Porque la animalidad de los pintores condiciona su forma física desde tiempos ancestrales; la pintura en las paredes de las cuevas, en las primeras edades del hombre, sus dibujos de ciervos y arqueros y bisontes nos cuentan rituales para enfrentar la suerte de la caza.
El hombre es cazador por supervivencia y pintor por superstición. Ahí empieza el arte y ahí es donde los pintores mojan sus pinceles. Sin energía no hay pintura y para pintar hay que hacerse primitivo, lo cual va a determinar su forma física. Por eso, los pintores suelen ser anchos de espaldas y gente muy enérgica. Ceesepe no iba a ser menos. Al final de su vida poco o nada tenía que ver con el chaval flaco que fue en los tiempos aquellos de la Cascorro Factory, el colectivo que ocupaba un puesto en el Rastro de Madrid donde empezó todo y del que Alberto García-Alix levantó acta fotográfica.

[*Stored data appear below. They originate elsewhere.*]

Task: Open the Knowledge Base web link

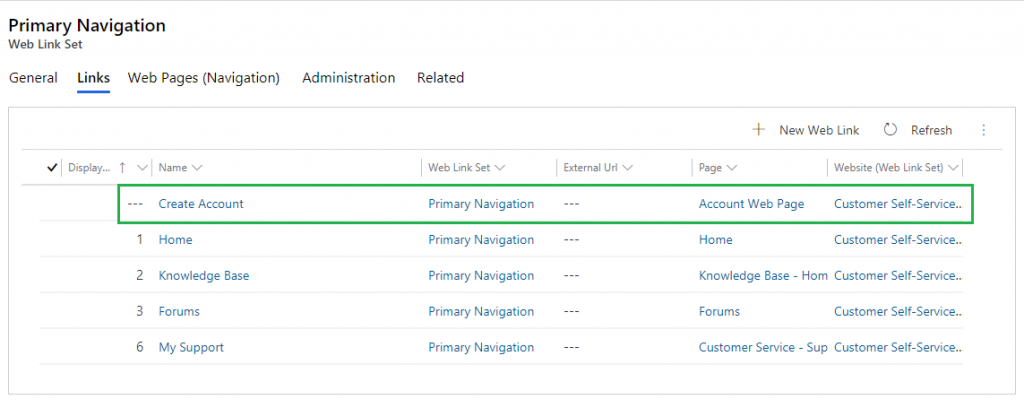Action: [x=204, y=275]
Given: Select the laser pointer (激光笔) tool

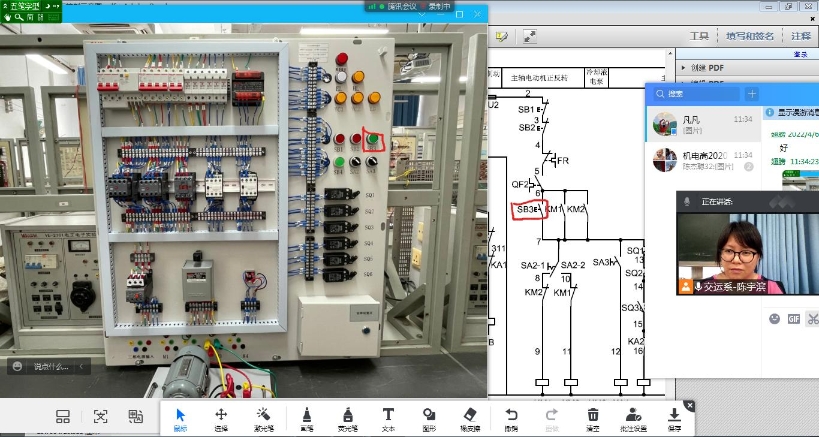Looking at the screenshot, I should [x=263, y=418].
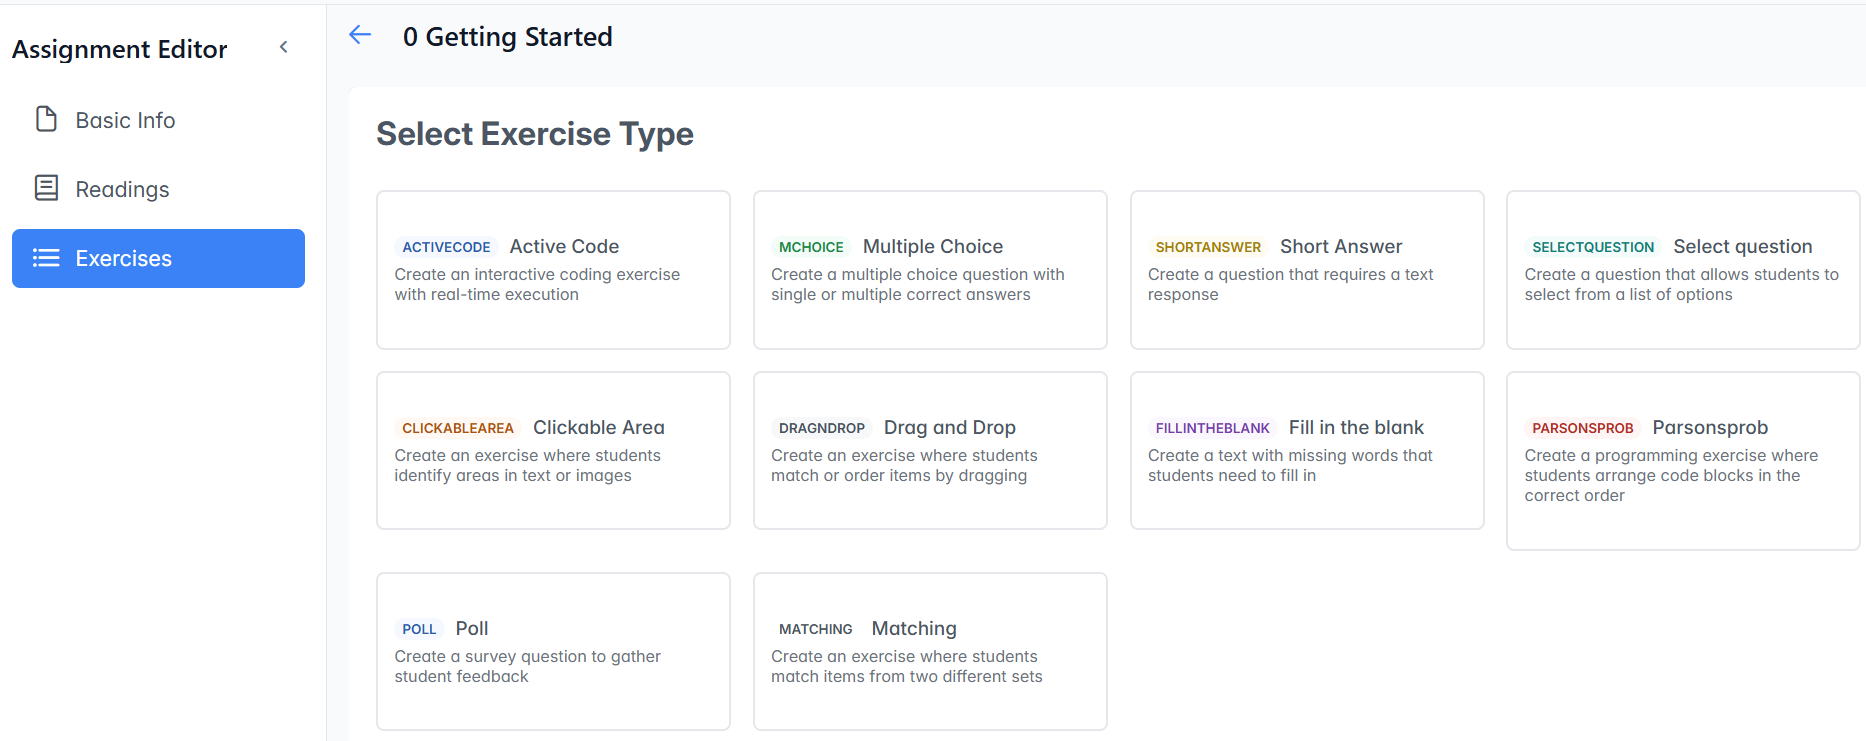Click the PARSONSPROB tag badge

[x=1582, y=428]
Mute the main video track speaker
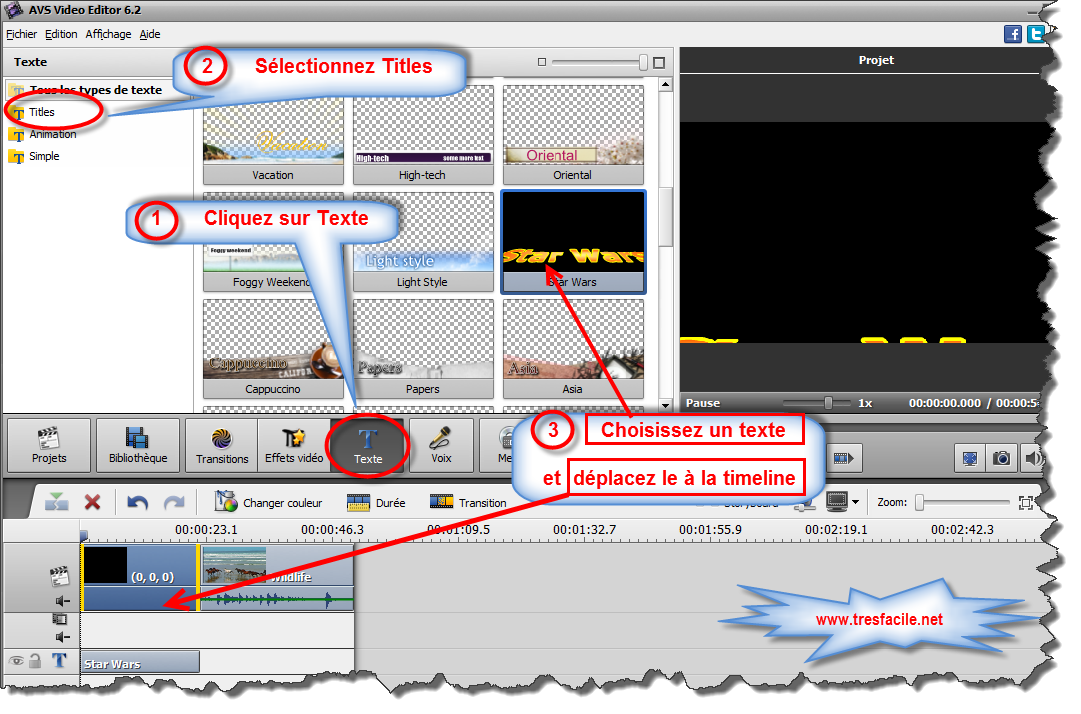This screenshot has height=714, width=1081. click(62, 599)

Gracias al Archivo nómada podemos volver a aquellos tiempos de finales de los setenta, cuando Madrid rezumaba olor a vaquerías y las ovejas pastaban en los alrededores del Bernabéu. Y grupos de rock como Burning despuntaban ávidos de glam y burbujas de cava, y el Ramoncín andaba buscándose un sitio en aquel poblachón manchego que era Madrid. Bien mirado, nunca es tarde para sumergirse en las historias que nos cuenta Alberto García-Alix con su cámara: el arma de un crimen cuyo cuerpo del delito es el tiempo y sus mudanzas.
Alberto es un maestro, un tipo que me honra con su amistad y del que siempre estoy aprendiendo a colocar la preposición. Porque Alberto fotografía desde el rostro a retratar, nunca bajo, ni sobre, ni ante. Siempre desde. Ese es su secreto. Y también su virtud.